◆ The problem ◆
In the records below, the line containing "This screenshot has width=1080, height=852." is the first to keep. Retype it and all later lines exactly, through the end.

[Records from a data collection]
+++

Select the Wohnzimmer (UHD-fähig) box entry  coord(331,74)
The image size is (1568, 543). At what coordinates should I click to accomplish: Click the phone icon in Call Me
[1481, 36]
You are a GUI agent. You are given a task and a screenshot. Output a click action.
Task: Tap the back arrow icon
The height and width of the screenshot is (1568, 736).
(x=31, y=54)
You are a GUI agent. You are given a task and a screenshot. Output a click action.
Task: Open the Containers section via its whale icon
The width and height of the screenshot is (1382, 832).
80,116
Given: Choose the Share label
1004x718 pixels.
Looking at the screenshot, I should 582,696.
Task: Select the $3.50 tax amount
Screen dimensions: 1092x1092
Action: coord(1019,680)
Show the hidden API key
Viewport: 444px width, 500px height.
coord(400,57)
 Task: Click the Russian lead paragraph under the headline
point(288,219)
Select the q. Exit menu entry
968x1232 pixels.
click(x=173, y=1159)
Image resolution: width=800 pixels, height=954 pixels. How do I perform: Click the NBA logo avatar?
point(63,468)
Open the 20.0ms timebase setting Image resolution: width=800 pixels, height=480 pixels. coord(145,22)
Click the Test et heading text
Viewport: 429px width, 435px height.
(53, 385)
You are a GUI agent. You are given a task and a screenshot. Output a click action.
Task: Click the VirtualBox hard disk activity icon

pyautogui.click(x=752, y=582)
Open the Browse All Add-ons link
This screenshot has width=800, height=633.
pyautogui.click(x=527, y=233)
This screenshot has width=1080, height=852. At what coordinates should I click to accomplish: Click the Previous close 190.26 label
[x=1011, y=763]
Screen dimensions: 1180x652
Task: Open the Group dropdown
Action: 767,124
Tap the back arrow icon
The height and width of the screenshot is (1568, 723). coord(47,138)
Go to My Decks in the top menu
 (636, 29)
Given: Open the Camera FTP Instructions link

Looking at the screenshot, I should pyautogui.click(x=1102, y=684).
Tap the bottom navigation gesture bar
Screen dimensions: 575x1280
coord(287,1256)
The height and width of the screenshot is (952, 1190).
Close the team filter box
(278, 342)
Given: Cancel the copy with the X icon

+++

◆ Written response ◆
This screenshot has width=1080, height=852. At what coordinates should I click to accomplish: Click the Previous close 190.26 label
[x=1011, y=763]
Screen dimensions: 1180x652
Task: Open the Group dropdown
Action: 767,124
Tap the back arrow icon
The height and width of the screenshot is (1568, 723). coord(47,138)
Go to My Decks in the top menu
 (636, 29)
Given: Open the Camera FTP Instructions link

Looking at the screenshot, I should pyautogui.click(x=1102, y=684).
Tap the bottom navigation gesture bar
Screen dimensions: 575x1280
coord(287,1256)
The height and width of the screenshot is (952, 1190).
Close the team filter box
(278, 342)
Given: Cancel the copy with the X icon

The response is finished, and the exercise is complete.